Here the requirement is to repeat every record exactly, in full.
====== Input records
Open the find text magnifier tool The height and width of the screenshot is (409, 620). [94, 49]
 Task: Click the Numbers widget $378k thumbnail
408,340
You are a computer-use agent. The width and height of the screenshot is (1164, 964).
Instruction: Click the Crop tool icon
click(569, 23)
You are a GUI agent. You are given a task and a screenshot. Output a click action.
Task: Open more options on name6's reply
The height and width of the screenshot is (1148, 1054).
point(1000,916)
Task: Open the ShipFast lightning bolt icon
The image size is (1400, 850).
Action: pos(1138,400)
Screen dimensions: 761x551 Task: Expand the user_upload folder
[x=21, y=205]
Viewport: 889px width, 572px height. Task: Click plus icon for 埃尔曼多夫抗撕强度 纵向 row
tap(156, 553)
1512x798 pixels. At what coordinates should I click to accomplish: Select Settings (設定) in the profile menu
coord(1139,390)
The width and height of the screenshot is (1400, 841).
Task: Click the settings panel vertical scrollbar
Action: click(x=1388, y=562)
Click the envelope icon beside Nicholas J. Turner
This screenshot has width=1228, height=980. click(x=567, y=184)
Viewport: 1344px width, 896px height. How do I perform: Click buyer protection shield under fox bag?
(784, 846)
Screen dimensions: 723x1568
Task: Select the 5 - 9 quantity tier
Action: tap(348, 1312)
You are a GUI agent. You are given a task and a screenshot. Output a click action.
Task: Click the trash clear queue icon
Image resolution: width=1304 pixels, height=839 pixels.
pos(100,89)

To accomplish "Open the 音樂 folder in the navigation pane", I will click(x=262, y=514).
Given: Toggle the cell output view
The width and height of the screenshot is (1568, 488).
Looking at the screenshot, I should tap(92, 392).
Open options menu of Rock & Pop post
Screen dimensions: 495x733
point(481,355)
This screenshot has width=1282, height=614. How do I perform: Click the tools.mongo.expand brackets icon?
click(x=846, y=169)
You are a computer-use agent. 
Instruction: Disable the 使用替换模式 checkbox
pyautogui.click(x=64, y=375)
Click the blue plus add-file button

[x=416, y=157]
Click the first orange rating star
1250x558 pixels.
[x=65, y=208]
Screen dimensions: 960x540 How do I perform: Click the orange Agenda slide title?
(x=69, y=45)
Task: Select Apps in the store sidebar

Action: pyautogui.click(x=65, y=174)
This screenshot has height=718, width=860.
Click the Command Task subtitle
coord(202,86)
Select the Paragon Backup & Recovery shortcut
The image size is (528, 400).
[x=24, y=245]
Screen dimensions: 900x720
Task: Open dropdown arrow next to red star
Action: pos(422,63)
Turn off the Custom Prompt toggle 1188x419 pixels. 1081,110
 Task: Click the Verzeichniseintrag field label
============
Answer:
Open the find text magnifier tool The height and width of the screenshot is (409, 620). [94, 49]
 Task: Click the Numbers widget $378k thumbnail
408,340
You are a computer-use agent. The width and height of the screenshot is (1164, 964).
Instruction: Click the Crop tool icon
click(569, 23)
You are a GUI agent. You are given a task and a screenshot. Output a click action.
Task: Open more options on name6's reply
The height and width of the screenshot is (1148, 1054).
point(1000,916)
Task: Open the ShipFast lightning bolt icon
The image size is (1400, 850).
Action: pos(1138,400)
Screen dimensions: 761x551 Task: Expand the user_upload folder
[x=21, y=205]
Viewport: 889px width, 572px height. Task: Click plus icon for 埃尔曼多夫抗撕强度 纵向 row
tap(156, 553)
1512x798 pixels. At what coordinates should I click to accomplish: Select Settings (設定) in the profile menu
coord(1139,390)
The width and height of the screenshot is (1400, 841).
Task: Click the settings panel vertical scrollbar
Action: click(x=1388, y=562)
Click the envelope icon beside Nicholas J. Turner
This screenshot has width=1228, height=980. click(x=567, y=184)
Viewport: 1344px width, 896px height. How do I perform: Click buyer protection shield under fox bag?
(784, 846)
Screen dimensions: 723x1568
Task: Select the 5 - 9 quantity tier
Action: tap(348, 1312)
You are a GUI agent. You are given a task and a screenshot. Output a click action.
Task: Click the trash clear queue icon
Image resolution: width=1304 pixels, height=839 pixels.
pos(100,89)

To accomplish "Open the 音樂 folder in the navigation pane", I will click(x=262, y=514).
Given: Toggle the cell output view
The width and height of the screenshot is (1568, 488).
Looking at the screenshot, I should tap(92, 392).
Open options menu of Rock & Pop post
Screen dimensions: 495x733
point(481,355)
This screenshot has width=1282, height=614. How do I perform: Click the tools.mongo.expand brackets icon?
click(x=846, y=169)
You are a computer-use agent. 
Instruction: Disable the 使用替换模式 checkbox
pyautogui.click(x=64, y=375)
Click the blue plus add-file button

[x=416, y=157]
Click the first orange rating star
1250x558 pixels.
[x=65, y=208]
Screen dimensions: 960x540 How do I perform: Click the orange Agenda slide title?
(x=69, y=45)
Task: Select Apps in the store sidebar

Action: pyautogui.click(x=65, y=174)
This screenshot has height=718, width=860.
Click the Command Task subtitle
coord(202,86)
Select the Paragon Backup & Recovery shortcut
The image size is (528, 400).
[x=24, y=245]
Screen dimensions: 900x720
Task: Open dropdown arrow next to red star
Action: pos(422,63)
Turn off the Custom Prompt toggle 1188x419 pixels. 1081,110
 Task: Click the Verzeichniseintrag field label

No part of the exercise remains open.